NieuwsOlympische Spelen
Van Snick krijgt fysieke en mentale klap in Tokio: ‘Maar ik zie geen reden om te stoppen’
Het duurde lang voor judoka Charline Van Snick voor de pers verscheen. Ze werd eerst in een rolstoel naar de ziekenboeg gereden, mogelijk met een hersenschudding. De Britse Giles had haar nogal hard op de tatami gesmeten.
Het onderzoek wees gelukkig niets ernstigs uit. Vervolgens moest de Luikse naar de dopingcontrole.
Van Snick had het idee dat er meer inzat. De Canadese Guica en de Israëlische Cohen legde ze in een armklem. Haar kwartfinale tegen de Italiaanse Giuffrida, viceolympischkampioen in Rio, en haar herkansing tegen Giles domineerde Van Snick ook, maar ze kon het niet afmaken.

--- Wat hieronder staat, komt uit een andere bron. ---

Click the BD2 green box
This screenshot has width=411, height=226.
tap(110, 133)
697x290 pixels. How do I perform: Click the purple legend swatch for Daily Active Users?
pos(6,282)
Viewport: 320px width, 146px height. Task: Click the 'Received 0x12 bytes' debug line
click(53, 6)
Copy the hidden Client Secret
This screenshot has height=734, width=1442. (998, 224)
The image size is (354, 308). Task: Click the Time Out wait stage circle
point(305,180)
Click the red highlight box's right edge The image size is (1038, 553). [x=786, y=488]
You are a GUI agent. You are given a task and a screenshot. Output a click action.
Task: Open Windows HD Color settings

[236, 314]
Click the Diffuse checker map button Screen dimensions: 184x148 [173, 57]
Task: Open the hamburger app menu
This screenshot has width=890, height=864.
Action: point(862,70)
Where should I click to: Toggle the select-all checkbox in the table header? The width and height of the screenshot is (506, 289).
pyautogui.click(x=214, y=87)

“Heel spijtig”, zei haar coach Cédric Taymans, “want een medaille was zeker haalbaar. Maar zo is het judo nu eenmaal: de beste wint niet altijd. Ze miste gewoon dat tikkeltje geluk.”
Van Snick: “Ik verloor twee matchen die ik duidelijk kon winnen. Ik voelde me goed, was geconcentreerd, zat in het ritme. Het is emotioneel niet makkelijk om te aanvaarden.”
Toch denkt Van Snick er op haar dertigste nog niet aan om de handdoek te gooien. Over drie jaar is het in Parijs te doen, waar ze al jaren woont. “Ik zie geen reden om te stoppen. Ik heb er nog zin in en blijf progressie maken. Het zijn mijn derde olympische spelen en ik haal het niveau van de wereldtop. Ik wil nog plezier en sterke emoties beleven op de tatami.”